Spaceflight ambassador Wubbo Ockels lends a hand with DELTA Mission
From the sidelines, Wubbo Ockels is following André Kuipers’ mission to the International Space Station. As a full-time lecturer at the Delft University of Technology, he is involved in two of the experiments that Kuipers will carry out on board. He is also the only Dutchman who can tell Kuipers what it is like up there from personal experience.
'The human mirror'
According to Ockels, his successor can look forward to an exciting time, that will seem to pass much too quickly. With his packed programme of scientific experiments, scheduled contacts with Earth and educational assignments, Kuipers will also have to take time out to look at what Ockels calls 'the human mirror'. This is the Earth as seen from space, a view enjoyed only by very few. "You see the overwhelming beauty of our planet and at the same time its vulnerability", says Ockels. "The atmosphere surrounds the blue Earth like a thin shell. A fascinating sight."
Of the scientific experiments, Ockels is involved with the vibrating vest developed by the TNO. In addition, he supervises PhD student Suzanne Nooij and her MOP experiment. Nooij is studying the way in which the human vestibular system adapts to weightless conditions. In other words, how people orient themselves in space; how they handle movements and time. "I have asked André to pay attention when he returns to Earth. Because that is the moment when the differences between weightlessness and gravity are most noticeable."
During his own mission on board the Challenger Space Shuttle in 1985, Ockels and his crew carried out numerous scientific experiments. He finds it very important that the Netherlands can now engage in science once more in the weightless conditions of space. "It is a good thing that the ministries are sending a Dutchman into space again. We must continually seek to find out what there is beyond our own planet. Space travel is important as an adventure and as a voyage of discovery, and it is certainly also important for scientific research."
Ambassador for human spaceflight
After their flights, astronauts frequently remain ambassadors for human spaceflight. Ockels is happy to talk about his selection as an astronaut, the training he did in America and the historic Space lab mission with the Space Shuttle. But he is even happier to be among young people in a scientific setting, such as promoting the Wubbo Ockels Junior Prize in Groningen, lecturing in Delft or acting as coach for the Solar Challenge in Australia.

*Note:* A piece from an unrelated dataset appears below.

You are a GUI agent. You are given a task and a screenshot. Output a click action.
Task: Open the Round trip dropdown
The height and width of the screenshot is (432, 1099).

In the latter, his team won twice in succession by building the fastest solar-powered car.
At the Delft University of Technology, they talk about the 'Ockels effect'. Soon after his journey into space, the number of students entering the various science-oriented faculties increased. Ockels thinks it is difficult to predict whether there will also be a 'Kuipers wave', because many other interesting forms of discovery have been added to space travel. Somebody, somewhere, is inventing a futuristic car or a nanorobot, and these days just about anything in communications seems possible. Nevertheless, Kuipers will also have an important role as an ambassador for space travel. Says Ockels: "After his mission, he will speak to packed audiences of people who want to know about everything that happened. Spaceflight is still pioneering work; it is an important step towards the future of the human race."